Some of the best spaces I’ve seen so far are very much fixed. Coffee shops everywhere set up shared spaces for strangers to sit down, drink their coffee, eat their scone, and tap away at their computers. Those spaces are often small, individual tables for two, but are sometimes large tables shared by many. Two or three (or more) can sit down and share that space, but so can individuals. There is a science around how big a table has to be so that one group can’t dominate the space, and that’s got to be, to my mind, the most important science in library space planning, outside of accessibility concerns. One big solid table, well-powered, with comfortable chairs, is possibly the most flexible kind of space there is. Groups, workshops, individual study; it all works. You can’t fold it away and play charades in the space instead, though. You can’t do that. But because you can’t. you can lean in on that table, you can power it (it’s hard to have a table that is both on casters and powered), you can push against it. You can sit on it. There’s something very comforting and very functional about a big, solid table.

We are quickly reaching the point where everyone has their own computer or computing device. We’ve suspected for some time now that we may be the roadblock to students bringing their own computers to school with them; we provide so many, it’s hardly required. We keep (inflexibly) building in the computing instead of building spaces that are flexibly computing-friendly. As the needs of our technologies become increasingly ambient, we’re able to go back to spaces that actually look retro; like old school libraries used to look. Tables and chairs, reading rooms. Good, strong wifi in the space means computers will connect throughout; powered tables (all of them powered, with, ideally, USB power ports as well for phones and tablets as well) means the patron feels like they just hit the jackpot. A comfortable chair. (It’s almost impossible to have a chair that isn’t movable unless you bolt them down, which no one recommends anymore.) It’s one kind of space. It’s technology-friendly space, with no built-in technology. It lets the patron decide how and when to use technology, but relies on them to bring it.

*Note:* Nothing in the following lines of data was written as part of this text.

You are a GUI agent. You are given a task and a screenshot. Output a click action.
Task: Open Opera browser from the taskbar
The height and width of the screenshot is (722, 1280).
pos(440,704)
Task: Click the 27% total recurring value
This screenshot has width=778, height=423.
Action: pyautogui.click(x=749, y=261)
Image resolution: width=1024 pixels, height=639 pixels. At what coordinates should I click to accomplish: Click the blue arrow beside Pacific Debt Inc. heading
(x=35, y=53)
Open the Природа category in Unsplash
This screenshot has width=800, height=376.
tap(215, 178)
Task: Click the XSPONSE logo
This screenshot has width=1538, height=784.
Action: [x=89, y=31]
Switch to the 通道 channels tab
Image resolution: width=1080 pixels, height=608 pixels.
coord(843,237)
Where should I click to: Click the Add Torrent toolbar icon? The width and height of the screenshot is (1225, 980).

I think the challenge to building truly functional, flexible spaces is in accepting that no space can accommodate every single imaginable activity. We have to be creative, thoughtful, and aware of the needs of our patrons in order to create not just “do whatever you want” space, but “you have the freedom to do what you need to do, and the existing infrastructure will support you” space. Sometimes solidity allows for more flexibility than casters can.